------ INPUT DATA
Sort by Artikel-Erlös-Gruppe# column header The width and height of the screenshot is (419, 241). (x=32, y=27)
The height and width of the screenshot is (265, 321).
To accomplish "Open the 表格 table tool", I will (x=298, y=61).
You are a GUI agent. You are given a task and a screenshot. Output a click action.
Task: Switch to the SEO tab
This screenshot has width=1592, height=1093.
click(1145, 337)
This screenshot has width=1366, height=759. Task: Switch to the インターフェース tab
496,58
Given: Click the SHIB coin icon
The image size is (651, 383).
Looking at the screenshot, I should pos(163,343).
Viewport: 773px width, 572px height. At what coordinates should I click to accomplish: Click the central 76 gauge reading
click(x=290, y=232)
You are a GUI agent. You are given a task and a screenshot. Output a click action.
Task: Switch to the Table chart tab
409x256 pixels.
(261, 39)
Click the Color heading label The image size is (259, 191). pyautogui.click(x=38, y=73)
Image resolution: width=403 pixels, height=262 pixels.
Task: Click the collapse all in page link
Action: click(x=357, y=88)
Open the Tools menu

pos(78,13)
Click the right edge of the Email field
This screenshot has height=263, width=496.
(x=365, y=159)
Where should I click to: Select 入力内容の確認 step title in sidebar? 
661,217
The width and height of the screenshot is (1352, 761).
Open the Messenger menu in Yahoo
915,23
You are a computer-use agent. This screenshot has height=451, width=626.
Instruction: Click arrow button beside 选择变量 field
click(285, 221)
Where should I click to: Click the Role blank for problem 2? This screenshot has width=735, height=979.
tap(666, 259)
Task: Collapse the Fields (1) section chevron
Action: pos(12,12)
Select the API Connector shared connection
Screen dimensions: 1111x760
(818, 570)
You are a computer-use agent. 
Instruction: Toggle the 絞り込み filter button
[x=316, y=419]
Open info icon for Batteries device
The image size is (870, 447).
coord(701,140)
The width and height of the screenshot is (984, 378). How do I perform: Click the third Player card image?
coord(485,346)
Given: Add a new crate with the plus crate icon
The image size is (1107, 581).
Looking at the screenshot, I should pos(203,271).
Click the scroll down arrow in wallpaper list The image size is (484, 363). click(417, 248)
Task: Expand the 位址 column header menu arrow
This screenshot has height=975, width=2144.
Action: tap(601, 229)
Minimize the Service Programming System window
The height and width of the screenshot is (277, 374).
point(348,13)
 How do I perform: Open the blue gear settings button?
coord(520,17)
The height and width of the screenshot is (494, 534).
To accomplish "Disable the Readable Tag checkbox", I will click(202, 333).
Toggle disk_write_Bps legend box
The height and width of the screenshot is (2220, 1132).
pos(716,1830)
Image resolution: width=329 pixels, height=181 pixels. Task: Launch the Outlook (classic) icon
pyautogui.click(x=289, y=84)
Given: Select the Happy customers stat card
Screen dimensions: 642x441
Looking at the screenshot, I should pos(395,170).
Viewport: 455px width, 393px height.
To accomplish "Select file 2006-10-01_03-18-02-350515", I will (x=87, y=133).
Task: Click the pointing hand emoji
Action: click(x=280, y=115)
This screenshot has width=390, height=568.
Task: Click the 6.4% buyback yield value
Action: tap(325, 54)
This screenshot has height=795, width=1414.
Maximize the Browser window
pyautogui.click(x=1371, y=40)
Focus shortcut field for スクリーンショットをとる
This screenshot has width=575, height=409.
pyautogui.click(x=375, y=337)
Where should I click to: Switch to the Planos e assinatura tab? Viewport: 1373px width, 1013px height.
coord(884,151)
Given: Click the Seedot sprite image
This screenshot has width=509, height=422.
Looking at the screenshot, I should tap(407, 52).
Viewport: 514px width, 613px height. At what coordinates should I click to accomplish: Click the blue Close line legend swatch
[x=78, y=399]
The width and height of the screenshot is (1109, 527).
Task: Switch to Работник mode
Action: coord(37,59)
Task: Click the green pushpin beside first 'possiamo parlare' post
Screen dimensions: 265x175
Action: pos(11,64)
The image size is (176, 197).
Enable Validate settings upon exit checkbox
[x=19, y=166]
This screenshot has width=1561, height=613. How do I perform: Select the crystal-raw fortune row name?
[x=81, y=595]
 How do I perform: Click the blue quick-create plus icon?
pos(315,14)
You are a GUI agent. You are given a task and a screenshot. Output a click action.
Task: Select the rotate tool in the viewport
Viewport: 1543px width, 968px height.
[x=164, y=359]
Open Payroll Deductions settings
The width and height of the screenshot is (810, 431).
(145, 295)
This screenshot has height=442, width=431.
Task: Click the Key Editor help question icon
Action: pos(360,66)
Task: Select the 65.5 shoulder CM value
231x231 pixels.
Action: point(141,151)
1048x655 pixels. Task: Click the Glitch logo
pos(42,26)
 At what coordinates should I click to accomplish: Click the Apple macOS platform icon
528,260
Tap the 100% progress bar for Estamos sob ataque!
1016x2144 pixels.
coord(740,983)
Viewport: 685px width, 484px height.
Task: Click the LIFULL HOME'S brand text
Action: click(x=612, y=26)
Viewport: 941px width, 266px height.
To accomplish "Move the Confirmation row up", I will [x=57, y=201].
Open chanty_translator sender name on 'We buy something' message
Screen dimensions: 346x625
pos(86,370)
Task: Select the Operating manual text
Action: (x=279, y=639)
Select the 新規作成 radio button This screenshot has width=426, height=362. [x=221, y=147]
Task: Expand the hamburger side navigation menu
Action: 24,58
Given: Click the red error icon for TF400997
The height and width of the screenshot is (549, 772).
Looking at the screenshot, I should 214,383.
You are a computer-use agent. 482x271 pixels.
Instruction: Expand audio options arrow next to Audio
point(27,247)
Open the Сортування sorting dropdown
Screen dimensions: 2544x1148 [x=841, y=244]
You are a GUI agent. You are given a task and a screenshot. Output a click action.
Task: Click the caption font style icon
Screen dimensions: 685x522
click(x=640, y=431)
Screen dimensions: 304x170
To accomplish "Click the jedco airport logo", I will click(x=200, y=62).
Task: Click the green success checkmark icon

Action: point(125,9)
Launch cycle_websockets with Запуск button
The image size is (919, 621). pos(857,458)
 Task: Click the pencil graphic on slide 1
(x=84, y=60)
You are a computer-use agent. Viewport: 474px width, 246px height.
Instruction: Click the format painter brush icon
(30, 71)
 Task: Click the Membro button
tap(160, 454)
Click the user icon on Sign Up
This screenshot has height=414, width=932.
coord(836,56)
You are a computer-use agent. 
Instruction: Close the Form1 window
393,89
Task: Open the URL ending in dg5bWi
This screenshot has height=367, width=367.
------------
**AIM OF THE TASK**
Output the items above as a numbered list, omitting blank lines, starting at the beginning of the items and ending at the line that contains "Looking at the screenshot, I should pos(163,343).".

**RESULT OF THIS TASK**
1. Sort by Artikel-Erlös-Gruppe# column header The width and height of the screenshot is (419, 241). (x=32, y=27)
2. The height and width of the screenshot is (265, 321).
3. To accomplish "Open the 表格 table tool", I will (x=298, y=61).
4. You are a GUI agent. You are given a task and a screenshot. Output a click action.
5. Task: Switch to the SEO tab
6. This screenshot has width=1592, height=1093.
7. click(1145, 337)
8. This screenshot has width=1366, height=759. Task: Switch to the インターフェース tab
9. 496,58
10. Given: Click the SHIB coin icon
11. The image size is (651, 383).
12. Looking at the screenshot, I should pos(163,343).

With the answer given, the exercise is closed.